--- Work to complete ---
Continue the pub guide to Stanley Road in Bootle below, picking up after its final sentence.

--- Passage provided ---
= = =
Buses 47, 52, 53, 54, 55, 300 & X2 operate from the City Centre to Bootle and stop outside the Cat & Fiddle on the ground floor of St Martins building on Stanley Road. The 60 and 81 buses from Aigburth and Speke also cross Stanley Road. People travelling by train can walk along Trinity Road from Oriel Road station.
The Cat & Fiddle usually has tree beers available, a house beer, a beer from Liverpool Organic and another guest ale. The pub was built with the office block in the sixties and is still busy at lunch times and when live football is being shown.
On the other side of Stanley Road, on the corner of Merton Road, is the Wetherspoon Pub, the Merton. There is always a good selection of beer available here.
Continue up Merton Road and turn left into Litherland Road to find the Jawbone. This pub has just been awarded the branch's community pub of the year. Like its sister pub, the Cat & Fiddle, there are normally three beers available here, one usually from Liverpool Organic. Paninis are available to eat up to 10.00pm and Sunday lunch is popular.
= = =
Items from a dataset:

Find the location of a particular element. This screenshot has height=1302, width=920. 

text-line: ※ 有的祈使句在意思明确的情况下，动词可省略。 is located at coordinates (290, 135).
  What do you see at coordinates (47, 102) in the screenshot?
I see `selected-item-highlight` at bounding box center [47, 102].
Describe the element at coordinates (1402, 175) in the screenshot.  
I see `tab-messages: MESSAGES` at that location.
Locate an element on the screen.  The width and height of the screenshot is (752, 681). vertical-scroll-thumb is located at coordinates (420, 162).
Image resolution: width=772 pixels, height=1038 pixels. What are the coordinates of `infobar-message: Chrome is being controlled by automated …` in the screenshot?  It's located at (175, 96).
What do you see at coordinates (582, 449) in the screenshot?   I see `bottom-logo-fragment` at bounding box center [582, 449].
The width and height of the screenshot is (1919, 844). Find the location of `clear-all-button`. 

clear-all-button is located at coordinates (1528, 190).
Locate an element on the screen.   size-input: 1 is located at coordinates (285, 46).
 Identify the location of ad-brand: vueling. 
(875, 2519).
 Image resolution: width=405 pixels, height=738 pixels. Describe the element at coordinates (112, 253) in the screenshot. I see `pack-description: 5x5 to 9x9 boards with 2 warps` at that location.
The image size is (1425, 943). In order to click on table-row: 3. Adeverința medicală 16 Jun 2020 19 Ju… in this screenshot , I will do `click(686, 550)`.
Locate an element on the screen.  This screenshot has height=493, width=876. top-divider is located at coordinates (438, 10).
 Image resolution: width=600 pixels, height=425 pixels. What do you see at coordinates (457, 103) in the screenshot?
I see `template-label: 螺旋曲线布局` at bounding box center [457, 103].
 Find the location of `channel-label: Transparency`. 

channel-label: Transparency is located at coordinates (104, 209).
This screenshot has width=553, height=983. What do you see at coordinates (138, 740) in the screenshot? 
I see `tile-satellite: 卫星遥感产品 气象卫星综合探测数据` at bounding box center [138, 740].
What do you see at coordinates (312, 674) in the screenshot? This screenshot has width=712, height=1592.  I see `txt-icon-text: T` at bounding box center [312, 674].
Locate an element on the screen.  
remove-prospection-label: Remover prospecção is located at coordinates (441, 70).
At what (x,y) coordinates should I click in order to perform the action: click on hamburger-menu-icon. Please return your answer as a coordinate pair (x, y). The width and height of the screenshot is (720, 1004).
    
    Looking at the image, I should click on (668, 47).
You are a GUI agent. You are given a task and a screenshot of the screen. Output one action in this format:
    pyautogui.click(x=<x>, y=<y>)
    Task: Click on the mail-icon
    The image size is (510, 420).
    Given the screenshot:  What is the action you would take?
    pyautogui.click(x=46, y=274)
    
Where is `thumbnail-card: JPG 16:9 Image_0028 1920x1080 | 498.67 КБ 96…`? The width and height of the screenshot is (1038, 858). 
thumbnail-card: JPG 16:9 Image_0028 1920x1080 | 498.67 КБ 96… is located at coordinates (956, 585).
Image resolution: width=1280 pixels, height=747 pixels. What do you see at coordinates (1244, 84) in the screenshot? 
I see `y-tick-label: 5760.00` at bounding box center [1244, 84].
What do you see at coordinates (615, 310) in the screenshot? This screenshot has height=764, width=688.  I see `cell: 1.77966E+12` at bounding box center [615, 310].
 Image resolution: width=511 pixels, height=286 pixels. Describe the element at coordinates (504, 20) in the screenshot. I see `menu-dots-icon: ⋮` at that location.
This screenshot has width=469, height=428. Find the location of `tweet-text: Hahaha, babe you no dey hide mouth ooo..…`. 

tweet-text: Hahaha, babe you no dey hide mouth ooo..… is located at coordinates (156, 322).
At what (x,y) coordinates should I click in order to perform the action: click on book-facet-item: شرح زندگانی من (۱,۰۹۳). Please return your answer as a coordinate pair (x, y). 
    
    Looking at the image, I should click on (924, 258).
= = =
--- Response ---
Continue walking along Litherland Road and after crossing the canal turn left along Strand Road that will bring you to the commercial centre of Bootle. There are two pubs on the ground floor of the Triad Building. One is Yate's Bootle. Like other pubs in this chain, food now dominates here. Two beers are usually on, Greene King IPA and Bombardier.
At the other end of the building is another Wetherspoon pub, the Wild Rose. Eight hand pumps ensure there is always a good selection of beers here.
Should you still wish to visit another pub after touring Bootle pubs, you can catch a number 53 bus up to Seaforth, Alight on Cambridge Road and walk down Rawson Road to the Cock & Seaman. Here there are normally two beers available, often locales.
Rock the Boat have produced another beer in collaboration with staff from Rigby’s and the Fly in the Loaf. Summer Pale Ale, 4.5%, made with Admiral and Fly (American) hops, both proper bitter hops. The beer will be available in the three Manx pubs in Liverpool during July.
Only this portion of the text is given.